I been having good luck with the fish 50% off at Albertson's.  Picked up a couple fairly big ones yesterday.  Straight into Pop's brine overnight.  Poured brine off this morning and had a bit of fishy smell.  Was a little concern.  Gave good rinse.  Did not take the time to dry so color not the greatest.  Was planning on try to butterfly but knife I ordered is running late.  Used the MES40 180 degrees for 2.5 hours.  Put cherry pellets and chips in the 6" tube.  Ate most of one right off the smoker and man was it good.  A lot easier to get bones off while still hot so took meat off.  Ended up with a nice bunch.  That is going to be some good eating tomorrow.


----------



## SmokinEdge (Jun 25, 2021)

Yes sir, looks great.


----------



## kilo charlie (Jun 25, 2021)

That looks tasty!


----------



## Bearcarver (Jun 25, 2021)

That's what I call "Good Eatin"!!
Nice Job, Brian!!
Like.

Bear


----------



## pushok2018 (Jun 25, 2021)

Beautiful looking smocked trout! I love trout smoked, fried or baked - just give it to me....


----------



## Winterrider (Jun 25, 2021)

I'd be all over that !


----------



## jmusser (Jun 25, 2021)

Looks great Brian!


----------



## jcam222 (Jun 25, 2021)

Looks great Brian! I’ve had the opposite experience lately with the sale fish and seafood. Been pretty hesitant lately to grab it on sale.


----------



## crazymoon (Jun 26, 2021)

BGSDT, Your fish looks scrumptious,look up a smoked trout dip recipe for a tasty treat !


----------



## BrianGSDTexoma (Jun 26, 2021)

jcam222 said:


> Looks great Brian! I’ve had the opposite experience lately with the sale fish and seafood. Been pretty hesitant lately to grab it on sale.

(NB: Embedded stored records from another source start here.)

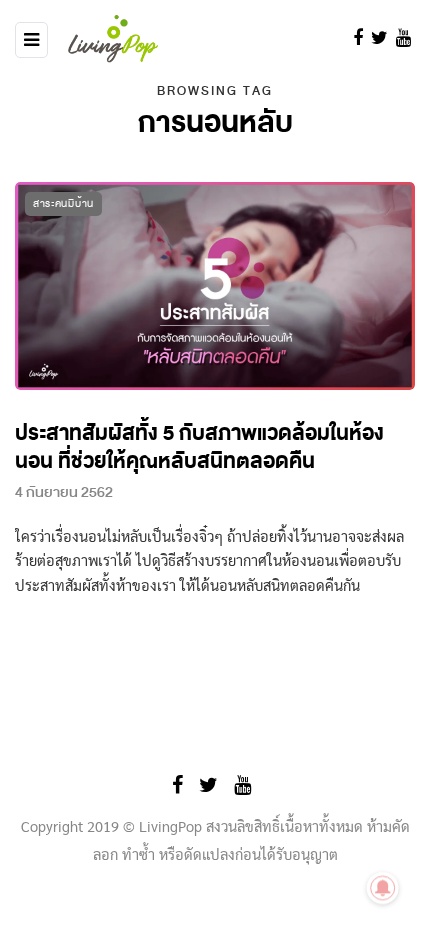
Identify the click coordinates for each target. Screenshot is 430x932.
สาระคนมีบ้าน (63, 203)
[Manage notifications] (383, 888)
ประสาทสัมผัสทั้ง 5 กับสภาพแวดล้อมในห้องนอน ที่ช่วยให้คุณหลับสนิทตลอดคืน (199, 447)
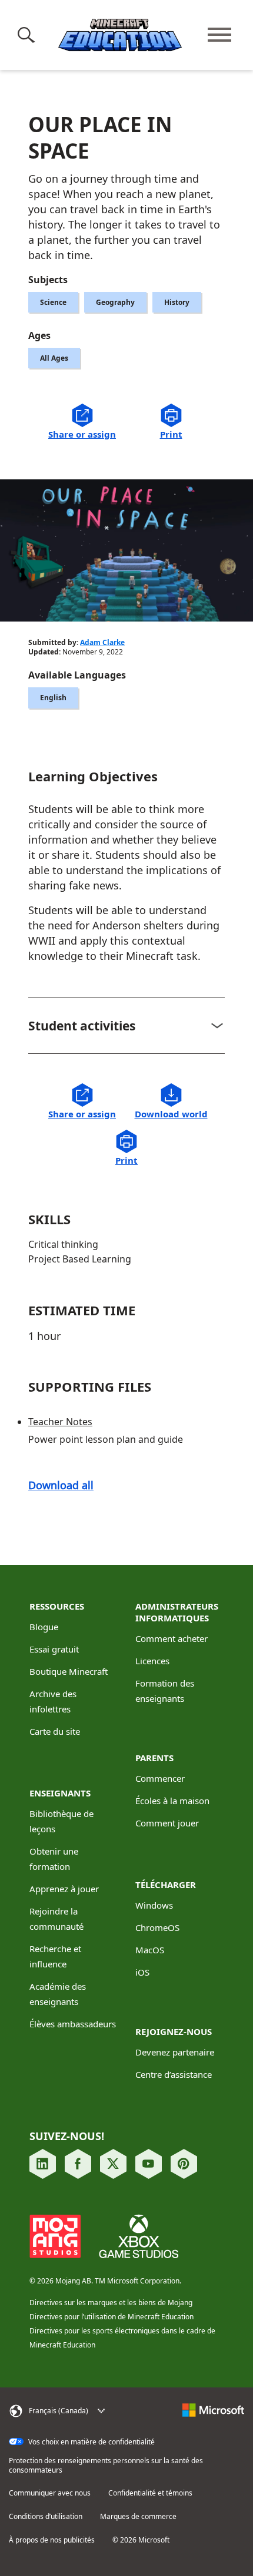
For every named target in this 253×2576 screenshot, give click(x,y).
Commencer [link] (160, 1778)
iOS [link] (142, 1972)
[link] (171, 1102)
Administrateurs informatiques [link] (176, 1612)
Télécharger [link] (165, 1884)
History (176, 302)
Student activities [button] (81, 1025)
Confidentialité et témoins (150, 2493)
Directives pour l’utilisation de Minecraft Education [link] (111, 2317)
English (53, 698)
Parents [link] (154, 1758)
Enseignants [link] (60, 1793)
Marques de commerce (138, 2516)
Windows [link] (154, 1905)
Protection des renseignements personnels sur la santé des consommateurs (106, 2465)
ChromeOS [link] (157, 1927)
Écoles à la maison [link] (172, 1800)
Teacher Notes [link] (60, 1421)
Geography (115, 302)
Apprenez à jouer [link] (64, 1889)
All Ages (54, 358)
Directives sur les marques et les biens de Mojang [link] (110, 2303)
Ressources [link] (56, 1606)
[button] (28, 34)
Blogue (43, 1627)
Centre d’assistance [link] (173, 2074)
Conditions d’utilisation (45, 2516)
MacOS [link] (149, 1950)
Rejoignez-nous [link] (173, 2031)
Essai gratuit (54, 1649)
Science (53, 302)
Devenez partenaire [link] (174, 2052)
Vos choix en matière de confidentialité (90, 2442)
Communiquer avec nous (50, 2493)
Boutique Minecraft (68, 1671)
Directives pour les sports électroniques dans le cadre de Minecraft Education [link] (122, 2338)
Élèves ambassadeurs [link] (72, 2024)
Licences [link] (152, 1661)
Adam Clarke (102, 642)
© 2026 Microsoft (140, 2540)
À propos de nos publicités (52, 2540)
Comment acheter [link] (171, 1638)
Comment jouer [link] (167, 1823)
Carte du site (54, 1731)
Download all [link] (61, 1485)
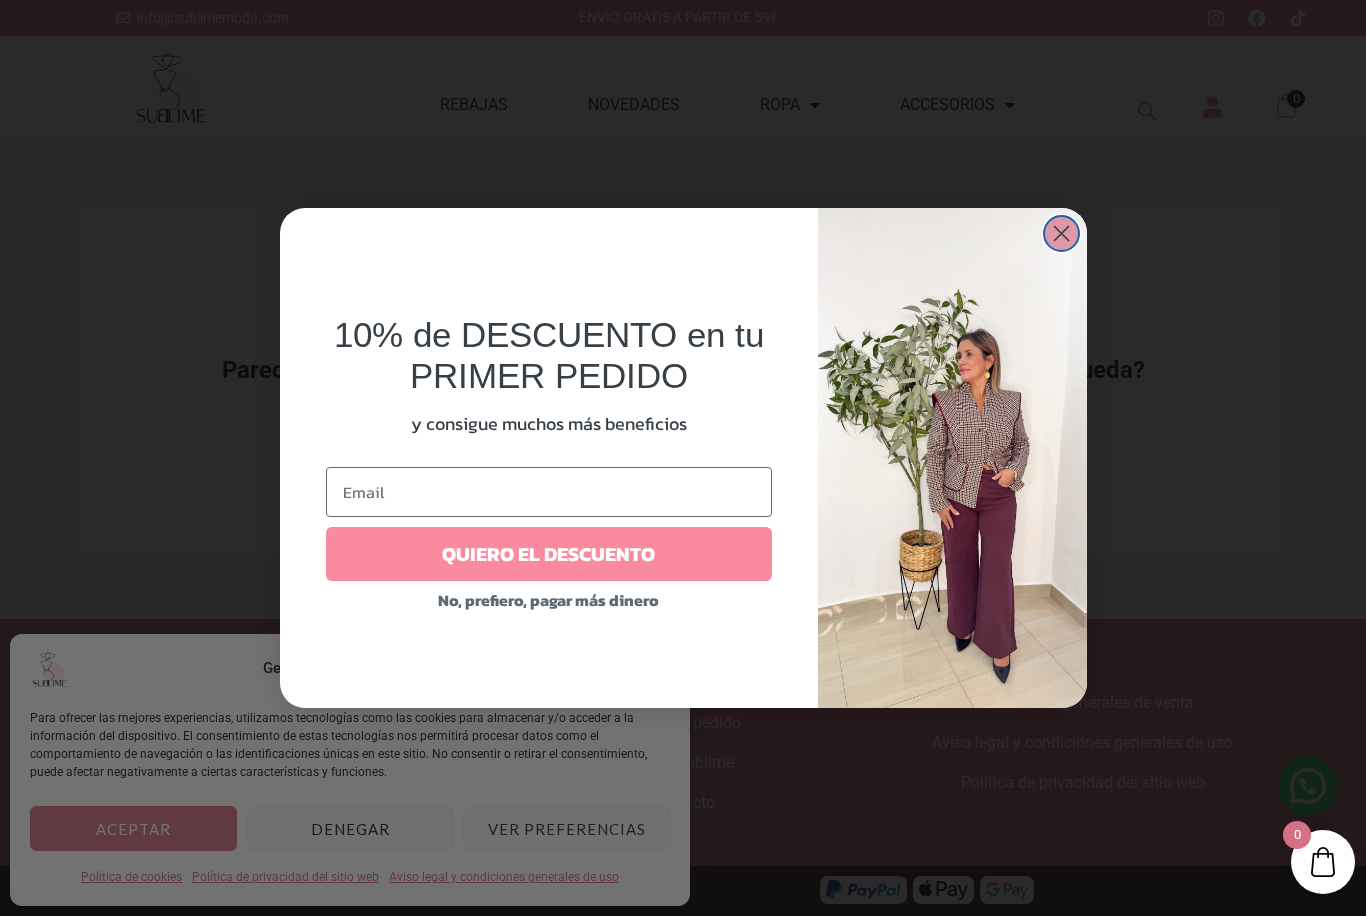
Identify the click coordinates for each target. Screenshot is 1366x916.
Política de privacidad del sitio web (285, 877)
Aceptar (133, 829)
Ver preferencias (567, 829)
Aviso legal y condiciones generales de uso (504, 877)
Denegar (350, 829)
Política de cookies (131, 877)
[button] (660, 669)
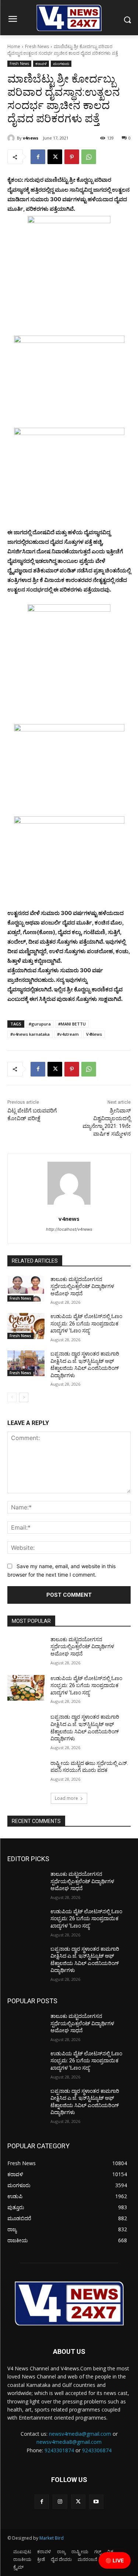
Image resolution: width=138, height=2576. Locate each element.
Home (13, 46)
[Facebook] (38, 156)
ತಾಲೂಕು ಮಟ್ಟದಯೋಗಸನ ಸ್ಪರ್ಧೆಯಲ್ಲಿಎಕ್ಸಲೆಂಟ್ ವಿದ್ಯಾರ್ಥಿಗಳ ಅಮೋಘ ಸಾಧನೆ (82, 1286)
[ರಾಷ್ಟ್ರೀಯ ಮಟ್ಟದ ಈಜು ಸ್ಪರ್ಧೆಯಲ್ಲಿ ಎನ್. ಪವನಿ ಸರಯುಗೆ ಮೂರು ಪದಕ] (26, 1773)
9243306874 (97, 2450)
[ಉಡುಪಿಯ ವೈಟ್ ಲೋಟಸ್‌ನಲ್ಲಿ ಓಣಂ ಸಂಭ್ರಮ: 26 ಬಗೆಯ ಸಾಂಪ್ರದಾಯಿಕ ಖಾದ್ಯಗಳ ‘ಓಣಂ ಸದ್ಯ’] (26, 1326)
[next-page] (23, 1397)
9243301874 (59, 2450)
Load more (66, 1798)
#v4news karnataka (30, 1034)
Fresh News (37, 46)
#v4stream (68, 1034)
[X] (54, 156)
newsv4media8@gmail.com (69, 2441)
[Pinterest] (71, 156)
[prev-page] (12, 1397)
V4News (94, 1034)
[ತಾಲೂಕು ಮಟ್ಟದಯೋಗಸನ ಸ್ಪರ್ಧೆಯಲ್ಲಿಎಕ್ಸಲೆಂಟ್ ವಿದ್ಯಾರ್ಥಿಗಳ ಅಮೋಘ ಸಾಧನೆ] (26, 1289)
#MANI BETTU (72, 1024)
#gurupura (40, 1024)
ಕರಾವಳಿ (41, 63)
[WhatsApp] (88, 156)
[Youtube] (96, 2501)
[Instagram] (60, 2501)
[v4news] (12, 138)
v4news (30, 138)
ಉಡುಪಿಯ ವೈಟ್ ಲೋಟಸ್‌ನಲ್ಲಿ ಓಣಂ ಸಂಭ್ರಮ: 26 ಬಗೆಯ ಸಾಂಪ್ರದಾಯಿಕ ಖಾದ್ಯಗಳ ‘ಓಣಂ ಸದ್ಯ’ (86, 1323)
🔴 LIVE (114, 2560)
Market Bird (51, 2538)
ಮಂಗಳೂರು (61, 63)
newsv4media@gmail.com (80, 2433)
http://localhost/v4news (69, 1229)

Fish so dang high.  Got some Red Fish couple weeks ago.  Was really good.  The butcher their is a friend and he pretty good about watching what he puts out.  Was having beer with him at VFW yesterday and told be those short ribs I picked up at 50% off where really good meaty ones.  I pressure cooking some soybeans today to try your baked beans.  Going to have scale it down a bit!  Also going to make your rub.  My smoked paprika getting pretty old so probably need to get some new.


----------



## gmc2003 (Jun 26, 2021)

That a fine example of Brian's brain food right there. I don't fish much anymore, but my BIL does and he's always willing to give me some lakers and salmon. After this post I think I'll have to hit him up for some.

Point for sure
Chris


----------



## BrianGSDTexoma (Jun 26, 2021)

Was going to make some fish dip but this so good right out of the fridge just sitting here eating it by itself!


----------